Give back the full set of entries that follows, exactly as written.

Given data -
● ● ● ● ● ● ●
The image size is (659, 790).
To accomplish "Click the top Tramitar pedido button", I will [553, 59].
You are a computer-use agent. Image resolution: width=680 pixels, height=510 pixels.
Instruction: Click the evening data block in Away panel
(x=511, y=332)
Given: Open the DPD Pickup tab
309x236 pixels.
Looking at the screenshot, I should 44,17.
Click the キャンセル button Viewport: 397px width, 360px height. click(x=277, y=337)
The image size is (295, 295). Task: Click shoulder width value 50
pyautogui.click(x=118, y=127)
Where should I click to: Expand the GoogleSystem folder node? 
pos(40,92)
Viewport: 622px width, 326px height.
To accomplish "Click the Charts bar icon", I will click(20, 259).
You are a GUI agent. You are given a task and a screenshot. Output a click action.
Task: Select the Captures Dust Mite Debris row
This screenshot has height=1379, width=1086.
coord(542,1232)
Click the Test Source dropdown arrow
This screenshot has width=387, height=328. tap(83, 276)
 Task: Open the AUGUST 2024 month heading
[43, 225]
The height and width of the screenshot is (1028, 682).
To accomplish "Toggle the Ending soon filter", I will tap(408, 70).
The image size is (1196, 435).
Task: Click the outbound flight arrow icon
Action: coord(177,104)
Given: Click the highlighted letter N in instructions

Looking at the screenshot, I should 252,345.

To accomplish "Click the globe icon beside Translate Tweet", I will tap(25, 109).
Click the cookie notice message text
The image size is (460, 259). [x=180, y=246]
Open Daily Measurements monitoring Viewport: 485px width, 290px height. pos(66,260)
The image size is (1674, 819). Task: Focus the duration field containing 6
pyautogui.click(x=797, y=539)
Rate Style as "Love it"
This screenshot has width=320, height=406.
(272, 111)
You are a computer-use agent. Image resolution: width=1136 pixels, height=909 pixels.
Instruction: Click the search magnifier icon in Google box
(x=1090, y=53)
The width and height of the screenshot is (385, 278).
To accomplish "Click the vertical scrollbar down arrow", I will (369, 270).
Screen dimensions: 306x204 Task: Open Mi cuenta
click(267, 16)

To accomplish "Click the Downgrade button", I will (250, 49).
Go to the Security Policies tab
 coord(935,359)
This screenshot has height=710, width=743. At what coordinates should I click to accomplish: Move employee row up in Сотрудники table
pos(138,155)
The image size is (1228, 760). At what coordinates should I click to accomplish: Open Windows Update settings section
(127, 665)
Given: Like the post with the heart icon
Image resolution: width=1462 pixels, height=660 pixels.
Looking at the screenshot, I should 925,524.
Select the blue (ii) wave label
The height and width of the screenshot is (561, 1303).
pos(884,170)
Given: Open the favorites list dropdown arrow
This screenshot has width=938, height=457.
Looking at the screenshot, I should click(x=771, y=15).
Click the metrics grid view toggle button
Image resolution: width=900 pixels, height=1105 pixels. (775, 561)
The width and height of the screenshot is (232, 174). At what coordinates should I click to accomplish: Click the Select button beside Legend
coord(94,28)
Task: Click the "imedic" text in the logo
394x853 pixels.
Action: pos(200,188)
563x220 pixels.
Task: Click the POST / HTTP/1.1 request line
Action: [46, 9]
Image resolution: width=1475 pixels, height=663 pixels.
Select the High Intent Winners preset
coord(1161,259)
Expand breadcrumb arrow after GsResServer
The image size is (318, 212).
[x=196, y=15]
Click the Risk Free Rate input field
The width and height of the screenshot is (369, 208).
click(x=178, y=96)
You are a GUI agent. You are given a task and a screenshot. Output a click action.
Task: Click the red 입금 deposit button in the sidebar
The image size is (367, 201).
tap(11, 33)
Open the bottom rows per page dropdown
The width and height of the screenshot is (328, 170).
● ● ● ● ● ● ●
Written answer -
The image size is (659, 790).
To accomplish "Click the top Tramitar pedido button", I will [553, 59].
You are a computer-use agent. Image resolution: width=680 pixels, height=510 pixels.
Instruction: Click the evening data block in Away panel
(x=511, y=332)
Given: Open the DPD Pickup tab
309x236 pixels.
Looking at the screenshot, I should 44,17.
Click the キャンセル button Viewport: 397px width, 360px height. click(x=277, y=337)
The image size is (295, 295). Task: Click shoulder width value 50
pyautogui.click(x=118, y=127)
Where should I click to: Expand the GoogleSystem folder node? 
pos(40,92)
Viewport: 622px width, 326px height.
To accomplish "Click the Charts bar icon", I will click(20, 259).
You are a GUI agent. You are given a task and a screenshot. Output a click action.
Task: Select the Captures Dust Mite Debris row
This screenshot has height=1379, width=1086.
coord(542,1232)
Click the Test Source dropdown arrow
This screenshot has width=387, height=328. tap(83, 276)
 Task: Open the AUGUST 2024 month heading
[43, 225]
The height and width of the screenshot is (1028, 682).
To accomplish "Toggle the Ending soon filter", I will tap(408, 70).
The image size is (1196, 435).
Task: Click the outbound flight arrow icon
Action: coord(177,104)
Given: Click the highlighted letter N in instructions

Looking at the screenshot, I should 252,345.

To accomplish "Click the globe icon beside Translate Tweet", I will tap(25, 109).
Click the cookie notice message text
The image size is (460, 259). [x=180, y=246]
Open Daily Measurements monitoring Viewport: 485px width, 290px height. pos(66,260)
The image size is (1674, 819). Task: Focus the duration field containing 6
pyautogui.click(x=797, y=539)
Rate Style as "Love it"
This screenshot has width=320, height=406.
(272, 111)
You are a computer-use agent. Image resolution: width=1136 pixels, height=909 pixels.
Instruction: Click the search magnifier icon in Google box
(x=1090, y=53)
The width and height of the screenshot is (385, 278).
To accomplish "Click the vertical scrollbar down arrow", I will (369, 270).
Screen dimensions: 306x204 Task: Open Mi cuenta
click(267, 16)

To accomplish "Click the Downgrade button", I will (250, 49).
Go to the Security Policies tab
 coord(935,359)
This screenshot has height=710, width=743. At what coordinates should I click to accomplish: Move employee row up in Сотрудники table
pos(138,155)
The image size is (1228, 760). At what coordinates should I click to accomplish: Open Windows Update settings section
(127, 665)
Given: Like the post with the heart icon
Image resolution: width=1462 pixels, height=660 pixels.
Looking at the screenshot, I should 925,524.
Select the blue (ii) wave label
The height and width of the screenshot is (561, 1303).
pos(884,170)
Given: Open the favorites list dropdown arrow
This screenshot has width=938, height=457.
Looking at the screenshot, I should click(x=771, y=15).
Click the metrics grid view toggle button
Image resolution: width=900 pixels, height=1105 pixels. (775, 561)
The width and height of the screenshot is (232, 174). At what coordinates should I click to accomplish: Click the Select button beside Legend
coord(94,28)
Task: Click the "imedic" text in the logo
394x853 pixels.
Action: pos(200,188)
563x220 pixels.
Task: Click the POST / HTTP/1.1 request line
Action: [46, 9]
Image resolution: width=1475 pixels, height=663 pixels.
Select the High Intent Winners preset
coord(1161,259)
Expand breadcrumb arrow after GsResServer
The image size is (318, 212).
[x=196, y=15]
Click the Risk Free Rate input field
The width and height of the screenshot is (369, 208).
click(x=178, y=96)
You are a GUI agent. You are given a task and a screenshot. Output a click action.
Task: Click the red 입금 deposit button in the sidebar
The image size is (367, 201).
tap(11, 33)
Open the bottom rows per page dropdown
The width and height of the screenshot is (328, 170).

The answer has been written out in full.